Feb. 3 -- The Federal Communications Commission plans to double its funding for a program that seeks to increase broadband Internet capacity for U.S. schools and libraries, agency officials said.

Over the next two years, the FCC aims to restructure the E-Rate program, also known as the schools and libraries universal service support mechanism, to distribute $2 billion per year to subsidize greater broadband capacity for U.S. schools and libraries, an agency spokesman confirmed Feb. 3. The 1996 Telecommunications Act directed U.S. telecommunications providers to contribute to the Universal Service Fund (USF) in the form of fees that would subsidize the deployment of broadband infrastructure to American schools and libraries.

The commission plans to distribute unallocated E-Rate funds for a one-time funding boost and reprioritize existing E-Rate funds to focus on high-capacity Internet connectivity, increase efficiency and modernize management of the program, it said. The FCC also plans to streamline the application process for schools, increase transparency and strengthen oversight and enforcement within the program. FCC Chairman Tom Wheeler is expected to detail his proposed changes to the program on Feb. 5 at a digital learning day event hosted by the Library of Congress.

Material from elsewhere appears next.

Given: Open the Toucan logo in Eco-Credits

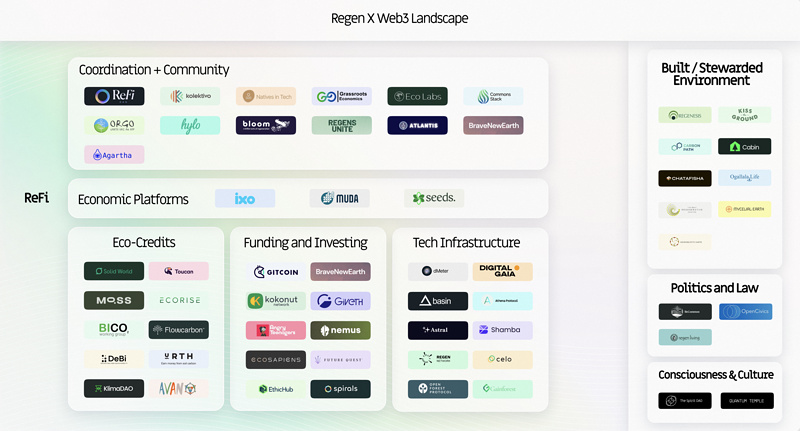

The effort is scheduled to coincide with President Barack Obama's ConnectED initiative to provide U.S. schools and libraries with broadband Internet connections of at least 100 Mbps with a target of 1 GBps within five years. In his recent State of the Union address, Obama said that companies like Apple Inc., Microsoft Corp., Sprint Inc., and Verizon Communications Inc. will help the FCC connect more than 15,000 schools and 20 million students with next-generation connectivity over the next two years without increasing the deficit. The president is expected to deliver remarks related to his ConnectED program on Feb. 4 at the Buck Lodge Middle School in Adelphi, Md.

'Critical' Step Forward

“We are all talking about the same thing--infusing our education system at a local level with the incredible things that the digital age offers,” FCC Commissioner Jessica Rosenworcel told Bloomberg BNA.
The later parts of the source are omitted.